El giro del precio del dinero está dejando en muy poco lo que debiera ser una briosa respuesta a unos resultados sencillamente estupendos sobre el papel. A saber: más del 80% de las compañías del S&P 500 han superado las previsiones de los analistas. Y en Europa, alrededor de dos terceras partes de las empresas del Stoxx 600 han sorprendido positivamente con sus cuentas. Muy pocos habrían apostado por unos resultados tan estupendos con la que está cayendo a uno y otro lado del Atlántico.

“Queda claro que las empresas están gestionando esta crisis con una gran mano izquierda. Han peleado contra una insoportable subida de las materias primas, las quiebras continuas de las cadenas de suministro y una invasión en Ucrania. Casi nada de todo esto ha impactado con fuerza en los resultados, teniendo en consideración también que la guerra empezó a finales de febrero y que no fue hasta varias semanas después cuando se empezó a descontar que sería un conflicto duro y largo”, señalan fuentes de mercado.

El problema reside en que el mercado está descontando que las cosas no rodarán tan bien en el segundo trimestre, con la inflación disparada y con las economías mundiales -este martes se conocerá el PIB de la zona euro- en pleno proceso de ralentización.

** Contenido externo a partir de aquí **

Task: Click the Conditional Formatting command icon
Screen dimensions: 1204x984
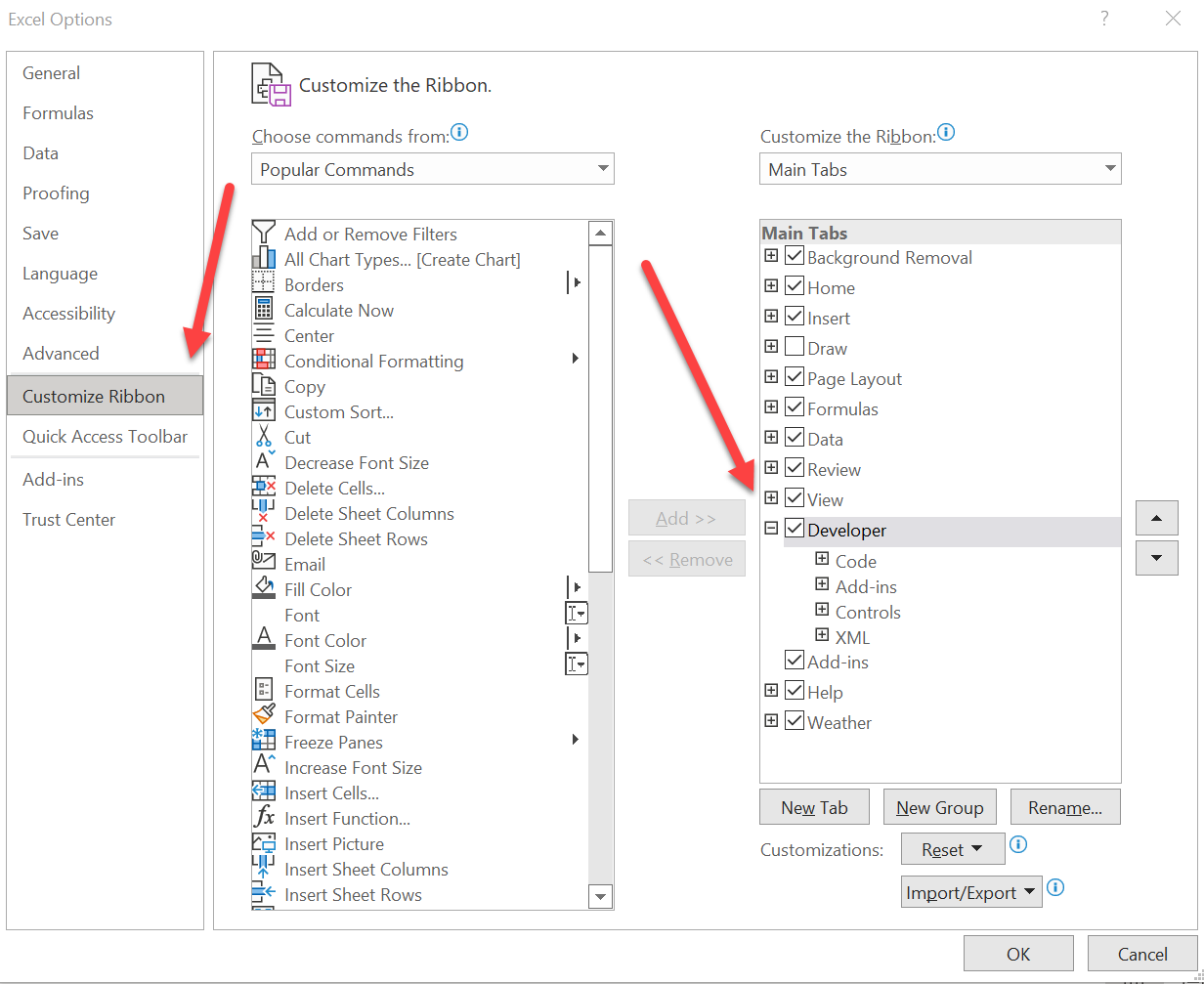Action: (x=265, y=361)
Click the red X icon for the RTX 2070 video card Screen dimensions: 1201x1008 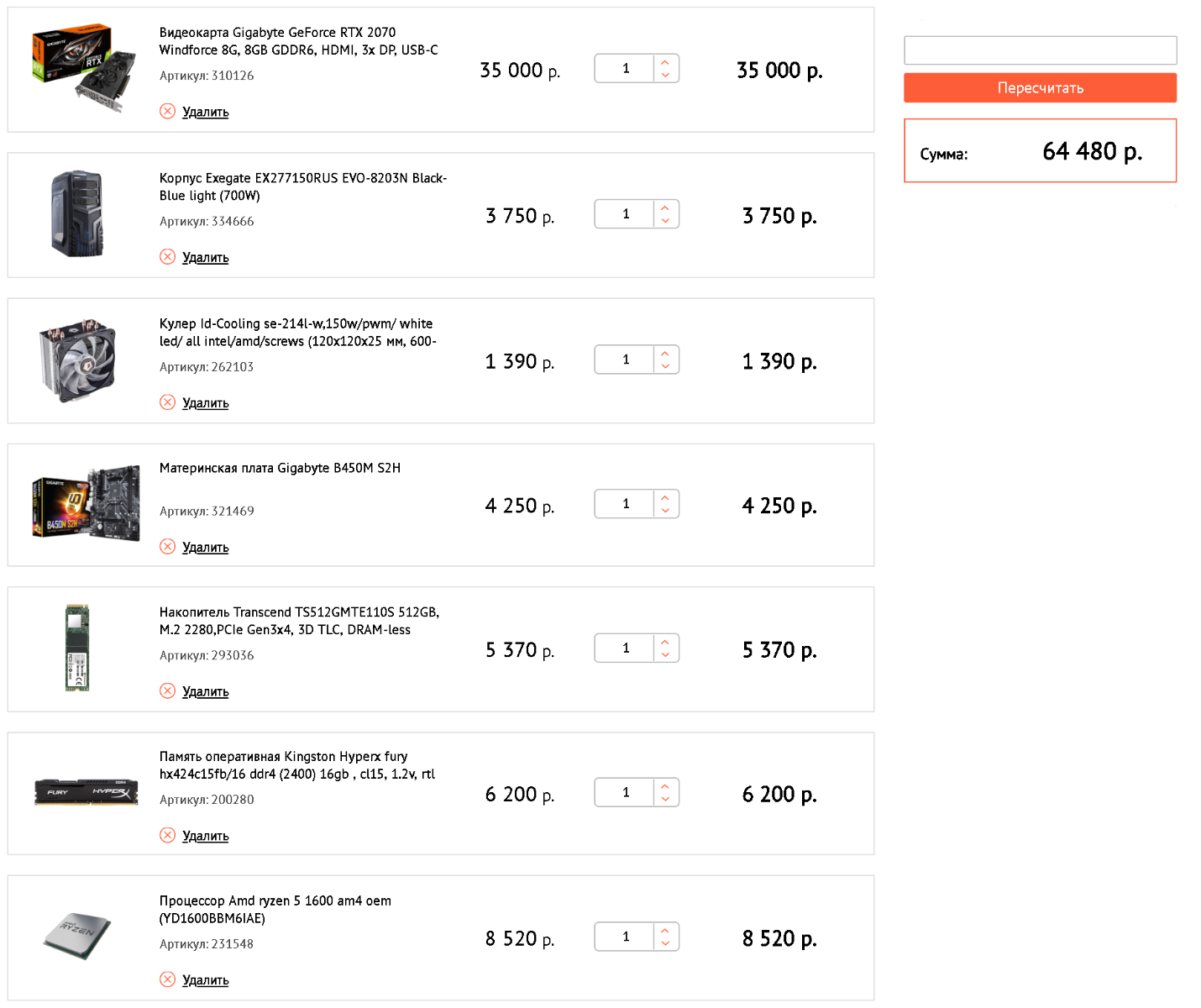coord(167,111)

Las bolsas están cotizando con fuerza un escenario muy complejo a medio plazo: la caída del Nasdaq se va ya al 25% en lo que va de año, mientras que el Stoxx 600 cede un 11%. En ninguno de los grandes mercados se advierten signos de reactivación a pesar de que la temporada de resultados está a punto de terminar sin contratiempos.

De momento, y a la espera de algún aviso alcista -la rentabilidad del bono estadounidense a 10 años ha bajado ligeramente del nivel del 3% y eso es un ligero alivio-, los inversores están siendo muy exigentes a la hora de apostar por la renta variable. No es ya que haya de nuevo competencia en el segmento de la renta fija o en el de las criptomonedas tras su semana más negra; también influye que el mercado quiere asegurarse que la buena salud del grueso de las empresas cotizadas se puede mantener.

Es decir, de si los grandes conglomerados cotizados serán capaces de mantener las buenas sensaciones en un segundo trimestre mucho más complejo que el primero de 2022. Si es así, el dinero podría empezar a volver a las bolsas de forma en cualquier caso selectiva. De momento, toca seguir reajustando las carteras a la nueva realidad y a las dudas que genera Estados Unidos subiendo tipos y quién sabe si ahogando el proceso de recuperación económica. Incógnitas que tardarán algún tiempo en empezar a resolverse.